The problem: Where the string "will" appears in a line of the data, show that line.

Stored records:
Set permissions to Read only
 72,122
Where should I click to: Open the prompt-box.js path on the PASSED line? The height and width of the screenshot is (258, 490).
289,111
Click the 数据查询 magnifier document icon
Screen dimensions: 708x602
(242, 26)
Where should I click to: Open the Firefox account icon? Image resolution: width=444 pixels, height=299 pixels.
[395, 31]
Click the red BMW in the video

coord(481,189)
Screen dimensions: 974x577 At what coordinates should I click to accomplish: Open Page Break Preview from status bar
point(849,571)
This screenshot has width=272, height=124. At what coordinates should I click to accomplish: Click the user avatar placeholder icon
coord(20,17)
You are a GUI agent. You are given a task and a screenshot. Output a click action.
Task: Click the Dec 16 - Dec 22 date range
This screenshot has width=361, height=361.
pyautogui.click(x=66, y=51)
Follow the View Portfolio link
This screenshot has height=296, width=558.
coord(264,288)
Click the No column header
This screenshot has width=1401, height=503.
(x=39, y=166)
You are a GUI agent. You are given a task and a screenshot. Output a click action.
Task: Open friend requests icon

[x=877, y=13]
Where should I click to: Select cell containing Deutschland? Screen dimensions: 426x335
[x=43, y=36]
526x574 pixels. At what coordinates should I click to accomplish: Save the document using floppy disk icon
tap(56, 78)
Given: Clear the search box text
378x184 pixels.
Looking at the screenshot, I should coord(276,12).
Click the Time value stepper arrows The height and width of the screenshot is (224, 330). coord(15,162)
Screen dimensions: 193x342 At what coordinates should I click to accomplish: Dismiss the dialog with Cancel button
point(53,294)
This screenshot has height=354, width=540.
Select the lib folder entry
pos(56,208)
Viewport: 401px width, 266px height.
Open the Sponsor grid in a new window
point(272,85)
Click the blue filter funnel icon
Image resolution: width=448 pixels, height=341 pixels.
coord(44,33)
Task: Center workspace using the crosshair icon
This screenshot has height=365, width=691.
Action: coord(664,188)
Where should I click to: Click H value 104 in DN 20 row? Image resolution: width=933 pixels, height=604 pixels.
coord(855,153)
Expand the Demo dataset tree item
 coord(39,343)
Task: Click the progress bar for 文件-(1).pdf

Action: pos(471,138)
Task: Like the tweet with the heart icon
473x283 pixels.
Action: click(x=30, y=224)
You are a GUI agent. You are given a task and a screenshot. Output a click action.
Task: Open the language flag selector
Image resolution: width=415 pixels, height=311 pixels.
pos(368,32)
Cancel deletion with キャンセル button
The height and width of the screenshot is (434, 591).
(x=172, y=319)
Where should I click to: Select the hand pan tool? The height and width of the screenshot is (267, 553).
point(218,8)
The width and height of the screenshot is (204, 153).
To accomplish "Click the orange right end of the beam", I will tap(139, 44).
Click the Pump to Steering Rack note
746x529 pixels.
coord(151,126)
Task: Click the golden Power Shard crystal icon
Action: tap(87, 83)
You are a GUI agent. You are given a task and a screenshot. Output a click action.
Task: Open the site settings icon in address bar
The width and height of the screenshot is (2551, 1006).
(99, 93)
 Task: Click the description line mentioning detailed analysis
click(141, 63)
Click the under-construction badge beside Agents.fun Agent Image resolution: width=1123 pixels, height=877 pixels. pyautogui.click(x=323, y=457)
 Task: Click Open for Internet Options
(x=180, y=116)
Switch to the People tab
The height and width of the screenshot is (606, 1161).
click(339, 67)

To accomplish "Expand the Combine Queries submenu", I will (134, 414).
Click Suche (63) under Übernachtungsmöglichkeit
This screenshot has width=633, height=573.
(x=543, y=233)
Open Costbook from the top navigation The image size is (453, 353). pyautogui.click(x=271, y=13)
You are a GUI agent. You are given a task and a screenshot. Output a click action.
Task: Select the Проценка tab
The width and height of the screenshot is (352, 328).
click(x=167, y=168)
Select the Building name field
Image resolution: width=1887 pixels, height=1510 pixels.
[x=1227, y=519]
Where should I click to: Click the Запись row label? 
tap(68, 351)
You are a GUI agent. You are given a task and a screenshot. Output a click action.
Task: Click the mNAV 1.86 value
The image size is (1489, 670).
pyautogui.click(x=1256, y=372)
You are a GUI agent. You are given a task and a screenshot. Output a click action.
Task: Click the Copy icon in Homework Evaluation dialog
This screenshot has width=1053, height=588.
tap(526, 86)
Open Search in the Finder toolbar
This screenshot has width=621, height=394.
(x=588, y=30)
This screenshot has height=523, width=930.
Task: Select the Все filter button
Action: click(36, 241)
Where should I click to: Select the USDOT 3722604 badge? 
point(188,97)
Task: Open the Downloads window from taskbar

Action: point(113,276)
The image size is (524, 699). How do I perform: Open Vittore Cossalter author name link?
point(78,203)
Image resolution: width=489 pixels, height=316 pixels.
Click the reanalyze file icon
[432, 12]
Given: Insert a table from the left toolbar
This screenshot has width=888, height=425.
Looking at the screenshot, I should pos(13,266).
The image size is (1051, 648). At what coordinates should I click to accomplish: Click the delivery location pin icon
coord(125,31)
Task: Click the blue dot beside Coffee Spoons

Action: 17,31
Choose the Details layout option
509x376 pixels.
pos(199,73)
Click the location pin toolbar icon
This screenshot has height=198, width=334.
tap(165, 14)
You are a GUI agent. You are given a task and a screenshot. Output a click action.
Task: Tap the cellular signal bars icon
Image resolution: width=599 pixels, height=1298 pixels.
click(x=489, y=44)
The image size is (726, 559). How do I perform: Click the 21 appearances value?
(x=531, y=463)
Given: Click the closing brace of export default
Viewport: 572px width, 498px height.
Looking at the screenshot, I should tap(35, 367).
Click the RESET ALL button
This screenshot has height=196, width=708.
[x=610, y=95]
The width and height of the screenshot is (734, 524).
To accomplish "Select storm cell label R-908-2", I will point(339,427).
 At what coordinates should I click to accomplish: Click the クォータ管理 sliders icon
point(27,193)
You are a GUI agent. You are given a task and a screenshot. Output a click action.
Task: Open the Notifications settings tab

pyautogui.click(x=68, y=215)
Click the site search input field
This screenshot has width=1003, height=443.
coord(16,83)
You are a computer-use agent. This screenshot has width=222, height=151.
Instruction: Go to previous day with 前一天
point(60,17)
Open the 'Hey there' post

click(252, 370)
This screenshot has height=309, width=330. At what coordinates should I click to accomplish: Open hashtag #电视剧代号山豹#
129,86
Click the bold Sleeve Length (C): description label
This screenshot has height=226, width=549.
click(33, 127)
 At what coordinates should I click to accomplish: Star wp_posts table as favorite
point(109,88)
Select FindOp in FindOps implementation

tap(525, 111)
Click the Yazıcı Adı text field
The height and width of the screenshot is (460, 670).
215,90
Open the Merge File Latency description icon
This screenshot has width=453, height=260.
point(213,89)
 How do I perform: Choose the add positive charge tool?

Worked solution:
To accomplish "Click the orange right end of the beam", I will tap(139, 44).
To accomplish "Expand the Combine Queries submenu", I will (134, 414).
To accomplish "Select storm cell label R-908-2", I will point(339,427).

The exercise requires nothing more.